*Given text:*
──────────
Urgent need for dietitians

Lack of Pacific students enrolling in the University of Otago's dietetic programme was "very worrying" as Pacific communities had rising levels of diabetes and obesity, director of dietetics at Otago University Penny Field said.

There were only 11 Pacific students majoring in human nutrition at Otago, up from seven last year.

Ms Field said her postgraduate programme "treasures" their Pacific students and the university was actively trying to recruit more of them.

While anyone can complete a three-month course and call themselves a nutritionist, to qualify as a dietitian you must first complete undergraduate studies in nutrition and then do a masters of dietetics.

Otago is the only university offering undergraduate nutrition studies.

Once this has been completed, the postgraduate work can be undertaken at any of six learning centres in New Zealand.
──────────
*Data extract:*
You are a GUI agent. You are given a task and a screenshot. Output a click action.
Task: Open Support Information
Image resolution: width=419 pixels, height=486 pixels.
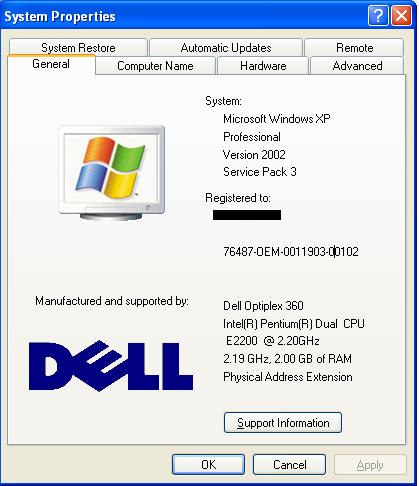(283, 423)
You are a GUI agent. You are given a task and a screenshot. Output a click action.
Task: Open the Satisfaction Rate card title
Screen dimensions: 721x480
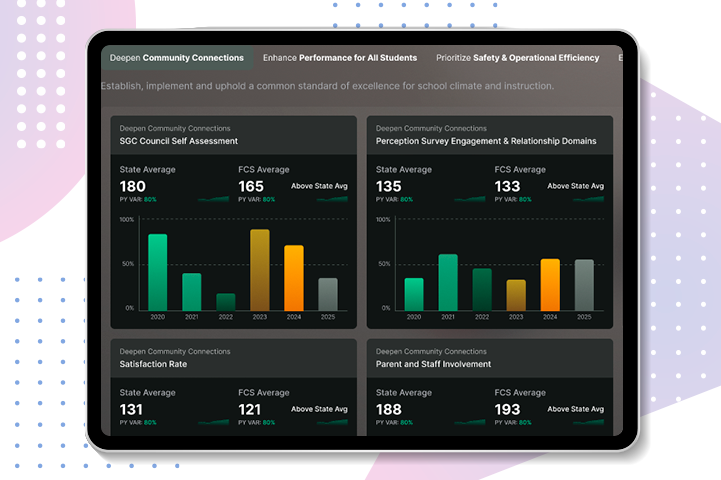[x=153, y=365]
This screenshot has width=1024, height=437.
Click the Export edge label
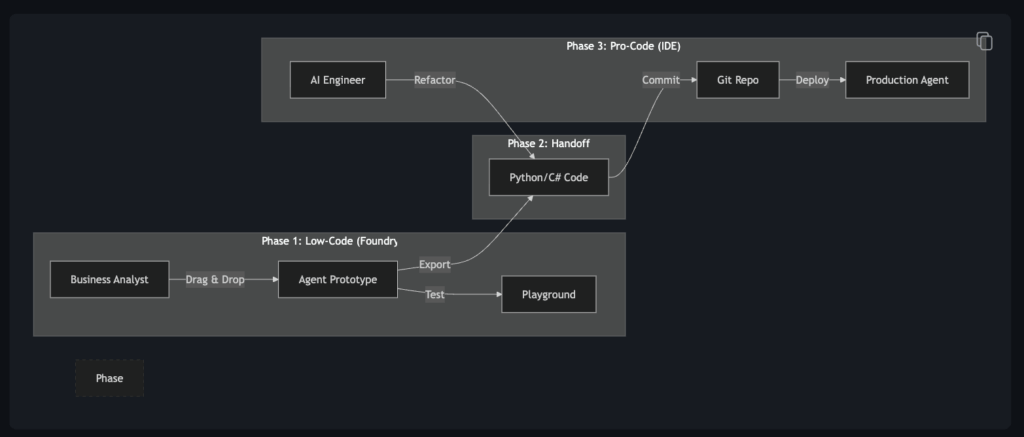click(x=435, y=264)
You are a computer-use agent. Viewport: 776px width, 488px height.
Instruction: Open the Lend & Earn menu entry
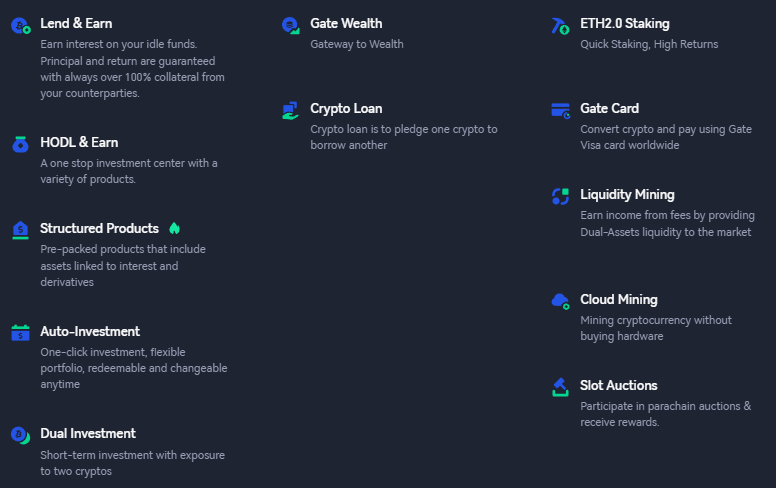coord(76,23)
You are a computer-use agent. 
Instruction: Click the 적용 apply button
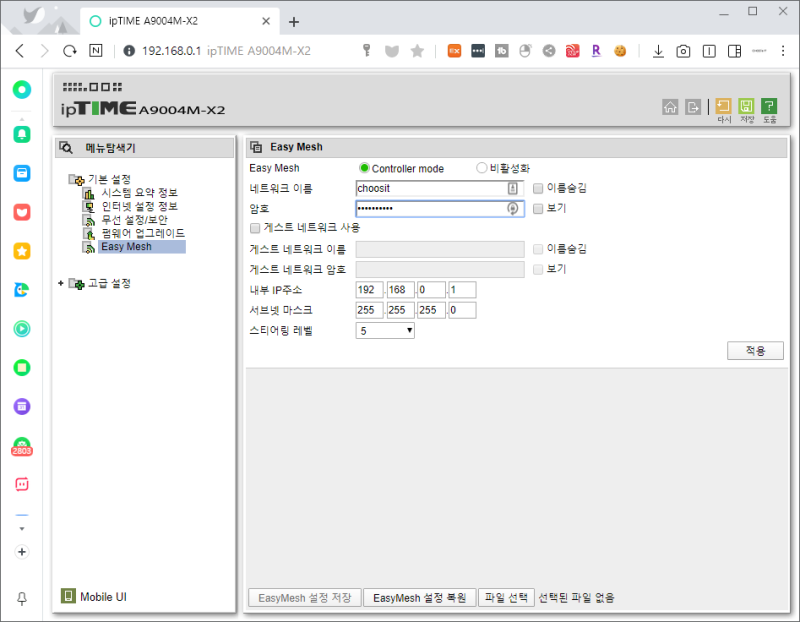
──────────
*Task instructions:*
(a) List every number in the dietitian shortage article, in the order it appears and in the form it takes there.
(b) Reproduce the stretch of the dietitian shortage article from "Otago is the" through "in New Zealand." character for character.
The lines come from a different source than the dietitian shortage article.

*The responses:*
(a)
- 11
- seven
- three (in "three-month")
- six

(b)
Otago is the only university offering undergraduate nutrition studies.

Once this has been completed, the postgraduate work can be undertaken at any of six learning centres in New Zealand.